Kevin LaGrandeur is Professor of English at the New York Institute of Technology (NYIT), and Director of Technical Writing Programs. Dr. LaGrandeur has written many articles and conference presentations on digital culture; Artificial Intelligence and ethics; and literature and science. His recent book on the premodern cultural history of AI is titled Androids and Intelligent Networks in Early Modern Literature and Culture (Routledge, 2012). His more recent conference presentations have been on transhumanism and the posthuman.
Invited talk #1
"Will a Robot Take Your Job?"
This talk reflects on technological unemployment and the potential impact of automation and computerization on its effects on the future of work, addressing questions such as: Is technology causing inequality?
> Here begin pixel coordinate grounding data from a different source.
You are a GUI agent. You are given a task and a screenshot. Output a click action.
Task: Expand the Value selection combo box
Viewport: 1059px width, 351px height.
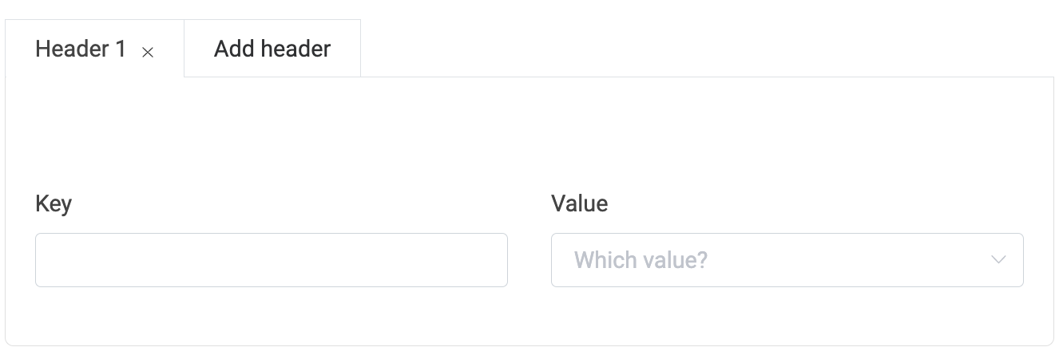[787, 260]
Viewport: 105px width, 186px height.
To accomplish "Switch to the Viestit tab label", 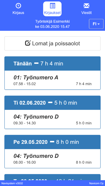I will [87, 13].
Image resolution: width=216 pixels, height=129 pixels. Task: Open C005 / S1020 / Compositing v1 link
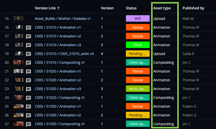point(60,98)
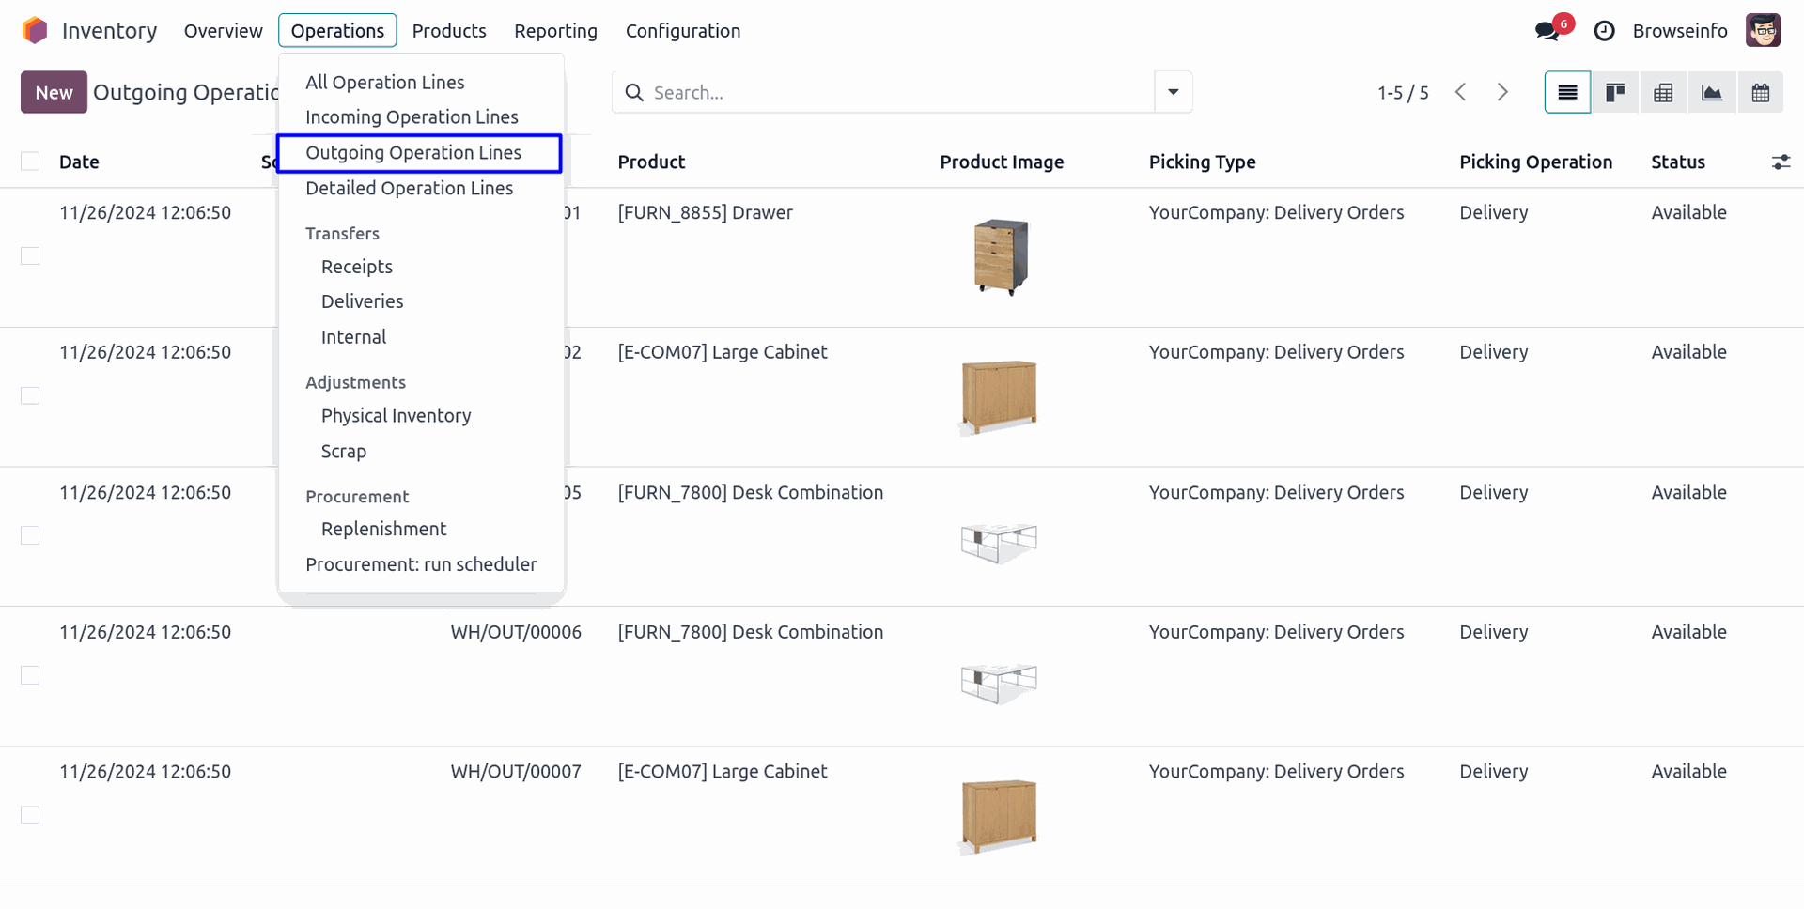Switch to list view
The image size is (1804, 909).
pos(1567,92)
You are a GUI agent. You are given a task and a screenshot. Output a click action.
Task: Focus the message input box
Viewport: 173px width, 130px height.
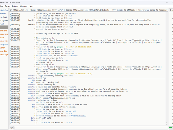[x=89, y=128]
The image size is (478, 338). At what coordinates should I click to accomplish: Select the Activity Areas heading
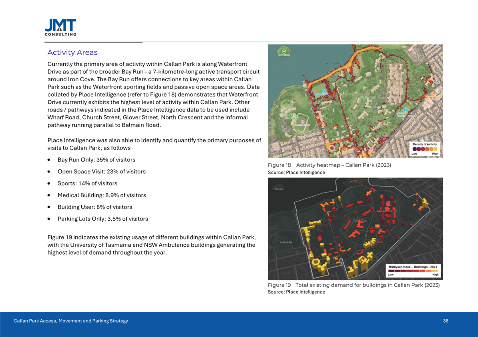tap(72, 52)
Are there occupations that are immune to technological change? What will be the macroeconomic effects of technological unemployment? We will also discuss what we can do to remedy technological unemployment.
Invited talk #2
Game-ification of Art in the Posthuman Era
For some artists, the posthuman era has brought changes to how art is produced, under whose agency, what human art means, and even what being human means—given the blurring of how we define the concept of “human” in a rapidly changing posthuman environment—one in which humans and their technology increasingly merge. My presentation will explore this phenomenon with particular focus on how artists have combined elements of the posthuman with digital gaming, itself arguably a posthuman phenomenon, to make art that at once reflects and comments on the increasing pervasion of our society by emerging technology. Siebren Versteeg’s work is one example of this. His artwork essentially consists of playing a two part game that consists of creating an intelligent agent, a surrogate artist, by coding a painting program that then begins painting; the game continues as the program subsequently paints and he chooses a randomized point to end the production process for the final work of this symbiotic act. Ian Cheng, who actually programs a gaming engine to generate his self evolving video art, has stated that his art is like a “video game that plays itself” (Greenberger, 2016). Other artists whose work is similar in its inclusion of posthuman elements and game-ified processes include Guy Ben-Ary, Hannes Bend, Stelarc, Oron Catts and Ionat Zurr, Brian Cantrell, Rafael Fajardo, and Margaret Dolinsky (many of whom are SLSA members). The irony of the artists’ displacement by the technological agents they use is just one way this sort of art comments on the posthuman nature of its making. My talk will investigate this as well as what else this sort of art says about how the posthuman has affected us.